TASK BRIEF – Reproduce the text of the listing below verbatim, omitting the images.

** start of SOURCE DATA **

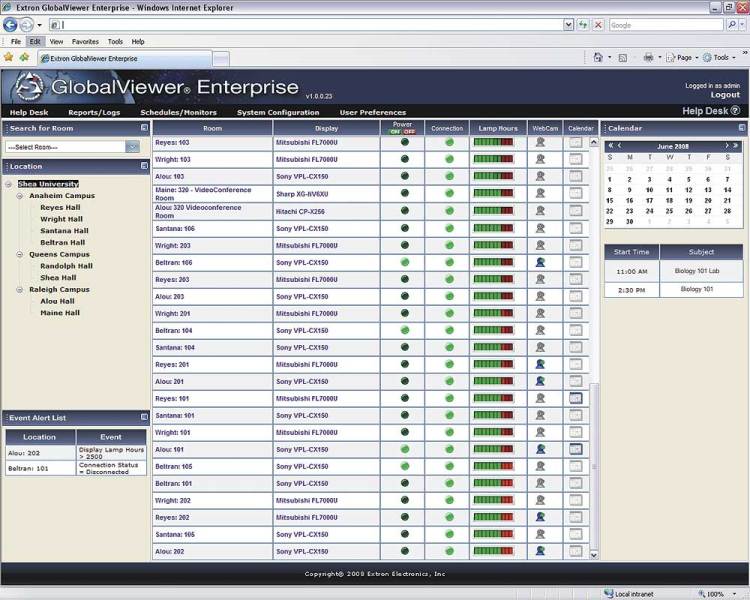This screenshot has height=600, width=750.
Task: Click lamp hours bar for Reyes: 103
Action: click(x=493, y=142)
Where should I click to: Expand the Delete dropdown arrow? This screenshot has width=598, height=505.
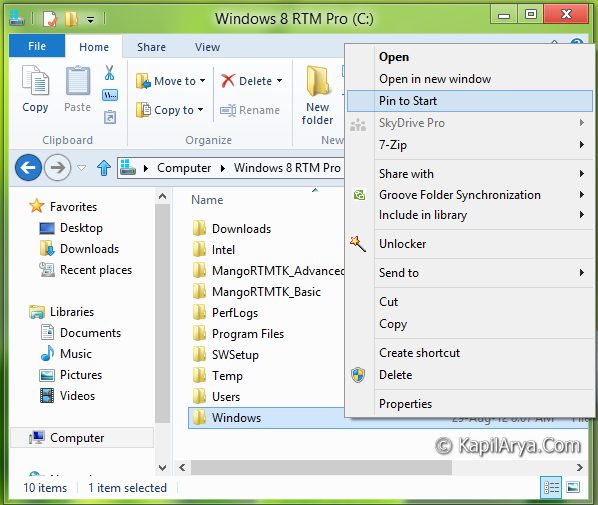280,81
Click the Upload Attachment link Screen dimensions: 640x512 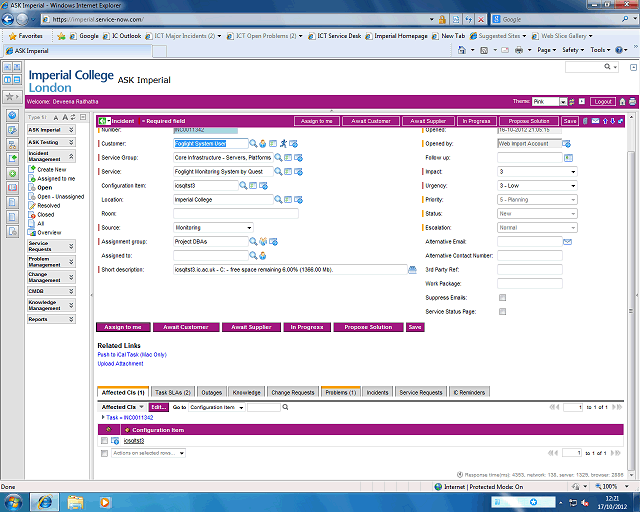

** end of SOURCE DATA **

FINAL RESULT –
This screenshot has height=600, width=750.
Task: Click lamp hours bar for Reyes: 103
Action: click(x=493, y=142)
Where should I click to: Expand the Delete dropdown arrow? This screenshot has width=598, height=505.
280,81
Click the Upload Attachment link Screen dimensions: 640x512 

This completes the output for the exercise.